RECORDS SHOWN —
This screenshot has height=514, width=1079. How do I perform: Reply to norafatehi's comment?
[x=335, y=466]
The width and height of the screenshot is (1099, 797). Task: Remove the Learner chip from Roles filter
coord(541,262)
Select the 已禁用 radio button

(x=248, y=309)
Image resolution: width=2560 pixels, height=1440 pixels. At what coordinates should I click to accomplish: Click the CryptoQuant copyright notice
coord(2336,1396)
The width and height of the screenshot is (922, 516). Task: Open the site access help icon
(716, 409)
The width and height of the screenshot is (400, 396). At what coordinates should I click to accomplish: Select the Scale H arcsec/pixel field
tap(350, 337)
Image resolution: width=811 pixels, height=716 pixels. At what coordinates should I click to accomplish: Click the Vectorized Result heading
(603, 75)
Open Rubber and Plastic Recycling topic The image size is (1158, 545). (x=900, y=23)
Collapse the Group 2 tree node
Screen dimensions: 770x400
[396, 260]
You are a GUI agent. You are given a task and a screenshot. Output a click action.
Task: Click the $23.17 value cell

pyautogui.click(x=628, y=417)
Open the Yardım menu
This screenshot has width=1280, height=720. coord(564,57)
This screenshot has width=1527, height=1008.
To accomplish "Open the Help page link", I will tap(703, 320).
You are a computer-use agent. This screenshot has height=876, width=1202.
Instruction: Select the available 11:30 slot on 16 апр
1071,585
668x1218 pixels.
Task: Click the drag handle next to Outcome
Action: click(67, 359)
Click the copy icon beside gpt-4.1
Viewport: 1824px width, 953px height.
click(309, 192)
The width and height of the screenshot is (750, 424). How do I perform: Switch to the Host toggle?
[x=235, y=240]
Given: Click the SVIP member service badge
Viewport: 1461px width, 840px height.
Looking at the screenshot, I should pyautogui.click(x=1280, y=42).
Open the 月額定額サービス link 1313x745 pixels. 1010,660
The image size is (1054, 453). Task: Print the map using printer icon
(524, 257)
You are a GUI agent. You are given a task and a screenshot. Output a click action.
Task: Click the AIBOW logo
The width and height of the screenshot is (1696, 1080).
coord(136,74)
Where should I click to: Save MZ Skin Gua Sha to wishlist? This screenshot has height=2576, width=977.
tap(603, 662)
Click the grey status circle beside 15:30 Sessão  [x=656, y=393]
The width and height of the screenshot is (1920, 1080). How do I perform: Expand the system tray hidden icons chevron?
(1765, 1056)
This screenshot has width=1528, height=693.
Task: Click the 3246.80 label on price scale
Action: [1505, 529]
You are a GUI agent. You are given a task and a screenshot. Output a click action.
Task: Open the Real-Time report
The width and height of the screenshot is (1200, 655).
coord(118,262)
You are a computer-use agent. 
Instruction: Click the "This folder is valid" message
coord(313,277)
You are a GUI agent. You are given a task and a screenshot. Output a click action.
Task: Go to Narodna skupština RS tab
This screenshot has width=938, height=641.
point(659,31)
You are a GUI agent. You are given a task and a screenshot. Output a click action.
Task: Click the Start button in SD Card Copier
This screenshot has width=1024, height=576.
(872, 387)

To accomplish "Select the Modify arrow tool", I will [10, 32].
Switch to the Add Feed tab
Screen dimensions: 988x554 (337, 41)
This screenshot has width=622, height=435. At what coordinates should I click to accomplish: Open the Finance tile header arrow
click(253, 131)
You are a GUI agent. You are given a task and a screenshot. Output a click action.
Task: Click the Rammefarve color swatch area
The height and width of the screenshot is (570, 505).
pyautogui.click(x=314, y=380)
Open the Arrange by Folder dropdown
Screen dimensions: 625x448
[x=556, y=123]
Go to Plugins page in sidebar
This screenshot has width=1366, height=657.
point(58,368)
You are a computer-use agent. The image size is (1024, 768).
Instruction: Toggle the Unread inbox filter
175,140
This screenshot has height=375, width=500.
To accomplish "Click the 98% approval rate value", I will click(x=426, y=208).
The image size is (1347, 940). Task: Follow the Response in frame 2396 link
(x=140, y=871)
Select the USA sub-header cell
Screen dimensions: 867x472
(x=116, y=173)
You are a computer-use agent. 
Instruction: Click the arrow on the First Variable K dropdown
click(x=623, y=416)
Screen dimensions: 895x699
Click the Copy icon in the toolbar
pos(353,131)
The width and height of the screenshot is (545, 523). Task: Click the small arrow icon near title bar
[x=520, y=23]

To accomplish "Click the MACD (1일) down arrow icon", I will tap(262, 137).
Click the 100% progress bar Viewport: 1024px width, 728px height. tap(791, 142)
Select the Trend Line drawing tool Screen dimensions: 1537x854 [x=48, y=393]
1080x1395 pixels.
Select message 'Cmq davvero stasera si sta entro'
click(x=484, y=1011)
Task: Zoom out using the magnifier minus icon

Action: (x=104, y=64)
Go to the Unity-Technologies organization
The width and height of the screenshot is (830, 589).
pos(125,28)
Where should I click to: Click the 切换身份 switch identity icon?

ACTION ITEM — Transcribe the listing above in full, so that every line matches exactly.

FINISHED EXERCISE —
This screenshot has height=514, width=1079. How do I perform: Reply to norafatehi's comment?
[x=335, y=466]
The width and height of the screenshot is (1099, 797). Task: Remove the Learner chip from Roles filter
coord(541,262)
Select the 已禁用 radio button

(x=248, y=309)
Image resolution: width=2560 pixels, height=1440 pixels. At what coordinates should I click to accomplish: Click the CryptoQuant copyright notice
coord(2336,1396)
The width and height of the screenshot is (922, 516). Task: Open the site access help icon
(716, 409)
The width and height of the screenshot is (400, 396). At what coordinates should I click to accomplish: Select the Scale H arcsec/pixel field
tap(350, 337)
Image resolution: width=811 pixels, height=716 pixels. At what coordinates should I click to accomplish: Click the Vectorized Result heading
(603, 75)
Open Rubber and Plastic Recycling topic The image size is (1158, 545). (x=900, y=23)
Collapse the Group 2 tree node
Screen dimensions: 770x400
[396, 260]
You are a GUI agent. You are given a task and a screenshot. Output a click action.
Task: Click the $23.17 value cell

pyautogui.click(x=628, y=417)
Open the Yardım menu
This screenshot has width=1280, height=720. coord(564,57)
This screenshot has width=1527, height=1008.
To accomplish "Open the Help page link", I will tap(703, 320).
You are a computer-use agent. This screenshot has height=876, width=1202.
Instruction: Select the available 11:30 slot on 16 апр
1071,585
668x1218 pixels.
Task: Click the drag handle next to Outcome
Action: click(67, 359)
Click the copy icon beside gpt-4.1
Viewport: 1824px width, 953px height.
click(309, 192)
The width and height of the screenshot is (750, 424). How do I perform: Switch to the Host toggle?
[x=235, y=240]
Given: Click the SVIP member service badge
Viewport: 1461px width, 840px height.
Looking at the screenshot, I should pyautogui.click(x=1280, y=42).
Open the 月額定額サービス link 1313x745 pixels. 1010,660
The image size is (1054, 453). Task: Print the map using printer icon
(524, 257)
You are a GUI agent. You are given a task and a screenshot. Output a click action.
Task: Click the AIBOW logo
The width and height of the screenshot is (1696, 1080).
coord(136,74)
Where should I click to: Save MZ Skin Gua Sha to wishlist? This screenshot has height=2576, width=977.
tap(603, 662)
Click the grey status circle beside 15:30 Sessão  [x=656, y=393]
The width and height of the screenshot is (1920, 1080). How do I perform: Expand the system tray hidden icons chevron?
(1765, 1056)
This screenshot has width=1528, height=693.
Task: Click the 3246.80 label on price scale
Action: [1505, 529]
You are a GUI agent. You are given a task and a screenshot. Output a click action.
Task: Open the Real-Time report
The width and height of the screenshot is (1200, 655).
coord(118,262)
You are a computer-use agent. 
Instruction: Click the "This folder is valid" message
coord(313,277)
You are a GUI agent. You are given a task and a screenshot. Output a click action.
Task: Go to Narodna skupština RS tab
This screenshot has width=938, height=641.
point(659,31)
You are a GUI agent. You are given a task and a screenshot. Output a click action.
Task: Click the Start button in SD Card Copier
This screenshot has width=1024, height=576.
(872, 387)

To accomplish "Select the Modify arrow tool", I will [10, 32].
Switch to the Add Feed tab
Screen dimensions: 988x554 (337, 41)
This screenshot has width=622, height=435. At what coordinates should I click to accomplish: Open the Finance tile header arrow
click(253, 131)
You are a GUI agent. You are given a task and a screenshot. Output a click action.
Task: Click the Rammefarve color swatch area
The height and width of the screenshot is (570, 505).
pyautogui.click(x=314, y=380)
Open the Arrange by Folder dropdown
Screen dimensions: 625x448
[x=556, y=123]
Go to Plugins page in sidebar
This screenshot has width=1366, height=657.
point(58,368)
You are a computer-use agent. The image size is (1024, 768).
Instruction: Toggle the Unread inbox filter
175,140
This screenshot has height=375, width=500.
To accomplish "Click the 98% approval rate value", I will click(x=426, y=208).
The image size is (1347, 940). Task: Follow the Response in frame 2396 link
(x=140, y=871)
Select the USA sub-header cell
Screen dimensions: 867x472
(x=116, y=173)
You are a computer-use agent. 
Instruction: Click the arrow on the First Variable K dropdown
click(x=623, y=416)
Screen dimensions: 895x699
Click the Copy icon in the toolbar
pos(353,131)
The width and height of the screenshot is (545, 523). Task: Click the small arrow icon near title bar
[x=520, y=23]

To accomplish "Click the MACD (1일) down arrow icon", I will tap(262, 137).
Click the 100% progress bar Viewport: 1024px width, 728px height. tap(791, 142)
Select the Trend Line drawing tool Screen dimensions: 1537x854 [x=48, y=393]
1080x1395 pixels.
Select message 'Cmq davvero stasera si sta entro'
click(x=484, y=1011)
Task: Zoom out using the magnifier minus icon

Action: (x=104, y=64)
Go to the Unity-Technologies organization
The width and height of the screenshot is (830, 589).
pos(125,28)
Where should I click to: Click the 切换身份 switch identity icon?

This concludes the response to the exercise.